Bei seinem Auftritt zum Nachtragshaushalt im Winter 2021 sagte Lindner: "Also, meine Damen und Herren, wir brauchen den Mut zum Aufbruch." Es gehe um den Weg aus der Corona-Krise, um den wirtschaftlichen Erfolg und - auch das - "um die Verantwortung für die zukünftigen Generationen". Deshalb die 60 Milliarden für den Klimafonds, der sei für den notwendigen "Nachholprozess" das "geeignete Instrument". Er beteuerte damals, es gehe mitnichten darum, "allgemeine Projekte der Ampelkoalition oder etwa Staatskonsum" zu finanzieren.
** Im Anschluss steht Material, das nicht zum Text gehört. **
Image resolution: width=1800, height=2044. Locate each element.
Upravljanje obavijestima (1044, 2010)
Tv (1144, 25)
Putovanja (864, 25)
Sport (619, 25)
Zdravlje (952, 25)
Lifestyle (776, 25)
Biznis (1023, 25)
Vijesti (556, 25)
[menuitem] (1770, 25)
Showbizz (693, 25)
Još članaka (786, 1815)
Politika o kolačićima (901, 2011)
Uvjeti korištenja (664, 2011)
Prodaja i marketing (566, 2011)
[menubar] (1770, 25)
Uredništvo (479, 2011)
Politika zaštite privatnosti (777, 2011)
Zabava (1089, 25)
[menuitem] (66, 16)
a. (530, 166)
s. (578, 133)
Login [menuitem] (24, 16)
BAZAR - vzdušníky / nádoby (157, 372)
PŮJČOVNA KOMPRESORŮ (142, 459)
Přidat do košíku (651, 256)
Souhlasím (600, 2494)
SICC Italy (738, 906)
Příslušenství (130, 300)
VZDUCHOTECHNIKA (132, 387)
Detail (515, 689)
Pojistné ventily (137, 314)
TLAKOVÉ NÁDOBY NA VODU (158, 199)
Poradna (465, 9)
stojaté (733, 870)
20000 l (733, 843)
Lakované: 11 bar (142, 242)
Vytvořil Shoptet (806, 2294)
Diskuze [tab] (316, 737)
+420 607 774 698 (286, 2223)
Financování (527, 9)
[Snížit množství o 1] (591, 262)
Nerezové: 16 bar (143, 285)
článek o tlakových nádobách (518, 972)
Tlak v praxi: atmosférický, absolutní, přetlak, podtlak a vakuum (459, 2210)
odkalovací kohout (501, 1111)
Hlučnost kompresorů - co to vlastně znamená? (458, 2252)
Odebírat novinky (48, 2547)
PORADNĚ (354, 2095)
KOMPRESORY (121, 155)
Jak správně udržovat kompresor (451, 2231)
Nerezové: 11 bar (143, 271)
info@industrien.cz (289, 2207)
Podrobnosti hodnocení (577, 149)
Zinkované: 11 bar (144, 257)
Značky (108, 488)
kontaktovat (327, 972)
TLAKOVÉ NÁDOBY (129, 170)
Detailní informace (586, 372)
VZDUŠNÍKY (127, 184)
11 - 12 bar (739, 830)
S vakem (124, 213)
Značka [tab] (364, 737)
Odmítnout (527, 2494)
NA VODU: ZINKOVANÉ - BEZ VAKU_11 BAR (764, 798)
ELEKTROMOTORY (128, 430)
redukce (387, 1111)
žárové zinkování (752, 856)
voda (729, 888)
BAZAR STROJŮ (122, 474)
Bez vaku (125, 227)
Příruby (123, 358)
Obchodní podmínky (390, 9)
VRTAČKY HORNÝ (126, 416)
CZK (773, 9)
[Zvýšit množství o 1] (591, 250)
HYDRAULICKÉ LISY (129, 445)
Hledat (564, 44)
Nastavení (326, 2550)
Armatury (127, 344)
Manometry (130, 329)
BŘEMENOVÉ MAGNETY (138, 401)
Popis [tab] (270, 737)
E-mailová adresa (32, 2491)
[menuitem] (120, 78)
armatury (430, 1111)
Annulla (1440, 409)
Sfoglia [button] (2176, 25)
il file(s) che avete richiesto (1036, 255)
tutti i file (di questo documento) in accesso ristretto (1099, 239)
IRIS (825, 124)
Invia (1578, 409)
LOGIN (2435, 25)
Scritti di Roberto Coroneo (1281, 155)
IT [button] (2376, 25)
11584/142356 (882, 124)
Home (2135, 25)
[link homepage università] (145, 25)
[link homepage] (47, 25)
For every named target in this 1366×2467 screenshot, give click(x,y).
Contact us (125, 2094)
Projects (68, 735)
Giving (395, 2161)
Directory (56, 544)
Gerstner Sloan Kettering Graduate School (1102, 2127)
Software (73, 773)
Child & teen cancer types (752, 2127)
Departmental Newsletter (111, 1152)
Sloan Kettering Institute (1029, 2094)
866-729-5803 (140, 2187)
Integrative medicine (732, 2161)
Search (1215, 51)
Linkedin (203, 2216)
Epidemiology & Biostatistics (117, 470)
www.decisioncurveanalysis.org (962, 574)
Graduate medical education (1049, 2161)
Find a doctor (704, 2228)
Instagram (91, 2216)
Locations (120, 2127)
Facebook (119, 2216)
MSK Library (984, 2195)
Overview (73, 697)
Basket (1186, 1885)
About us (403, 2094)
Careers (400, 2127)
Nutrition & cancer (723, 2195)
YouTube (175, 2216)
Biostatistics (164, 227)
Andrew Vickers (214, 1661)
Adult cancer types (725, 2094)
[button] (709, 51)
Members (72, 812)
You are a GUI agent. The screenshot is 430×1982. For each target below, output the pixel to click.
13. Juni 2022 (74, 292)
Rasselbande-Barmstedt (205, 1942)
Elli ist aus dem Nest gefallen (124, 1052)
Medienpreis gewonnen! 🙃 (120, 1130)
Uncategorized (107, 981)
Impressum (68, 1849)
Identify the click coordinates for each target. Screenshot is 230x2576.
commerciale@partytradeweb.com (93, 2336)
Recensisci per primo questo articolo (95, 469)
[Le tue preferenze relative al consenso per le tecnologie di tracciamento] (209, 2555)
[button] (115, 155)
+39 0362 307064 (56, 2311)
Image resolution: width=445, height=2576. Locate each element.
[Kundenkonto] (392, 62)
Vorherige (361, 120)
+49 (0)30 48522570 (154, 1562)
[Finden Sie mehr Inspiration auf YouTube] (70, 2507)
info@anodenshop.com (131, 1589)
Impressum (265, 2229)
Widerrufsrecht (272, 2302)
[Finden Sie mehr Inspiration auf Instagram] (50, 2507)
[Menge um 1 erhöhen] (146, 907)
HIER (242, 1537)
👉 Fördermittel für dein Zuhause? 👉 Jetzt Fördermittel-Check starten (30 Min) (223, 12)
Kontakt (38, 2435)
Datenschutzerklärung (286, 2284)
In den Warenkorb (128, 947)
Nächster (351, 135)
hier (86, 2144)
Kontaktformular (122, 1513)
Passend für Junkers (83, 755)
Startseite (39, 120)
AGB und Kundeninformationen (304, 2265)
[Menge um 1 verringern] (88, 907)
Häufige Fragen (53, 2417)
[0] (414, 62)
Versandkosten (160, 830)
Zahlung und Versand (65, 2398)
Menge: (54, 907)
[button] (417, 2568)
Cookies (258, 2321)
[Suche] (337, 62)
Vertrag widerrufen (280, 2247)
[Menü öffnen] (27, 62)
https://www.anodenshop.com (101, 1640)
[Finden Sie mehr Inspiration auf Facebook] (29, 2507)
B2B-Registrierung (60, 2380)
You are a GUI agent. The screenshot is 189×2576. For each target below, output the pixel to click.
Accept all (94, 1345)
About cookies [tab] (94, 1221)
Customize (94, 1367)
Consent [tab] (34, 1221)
Die Mittel würden "zielgerichtet eingesetzt für transformative Investitionen". Das war deshalb wichtig, weil die Union gegen den Haushaltsstunt der Ampel in Karlsruhe klagen wollte. Inzwischen hat sie das in die Tat umgesetzt; mit einem Urteil wird im Herbst gerechnet. Sollte das Verfassungsgericht zu dem Schluss kommen, dass die Regierung die Corona-Kredite nicht hätte umwidmen dürfen, hätte die Ampel ein gewaltiges Problem.

Im Zentrum der KTF-Programme stehen im kommenden Jahr die energetische Gebäudesanierung (knapp 19 Milliarden Euro), der Ausbau der erneuerbaren Energien (12,6 Milliarden), die Elektromobilität (4,7 Milliarden) und der Aufbau einer Wasserstoffwirtschaft (3,8 Milliarden). Allerdings finden sich inzwischen auch etliche Posten im Wirtschaftsplan des Fonds, für die der Interpretationsspielraum von "Klima" und "Transformation" schon etwas gedehnt werden muss. So ist etwa die Förderung der Mikroelektronik - sprich: milliardenschwere Subventionen für die Ansiedlung von Chipfabriken - in den KTF gewandert, allein 2024 sind vier Milliarden vorgesehen. Auch die Bahn soll insgesamt 12,5 Milliarden aus dem Fonds bekommen, davon vier Milliarden 2024. Nun kann man natürlich sagen, dass die Bahn ein klimafreundliches Transportmittel ist. Eigentlich aber sollte die Bahn einen großen Teil ihrer zusätzlich benötigten Mittel aus der Erhöhung der Lkw-Maut bekommen - die braucht die Regierung aber nun zum Teil für andere Ausgaben. Außerhalb des Schatzkästchens.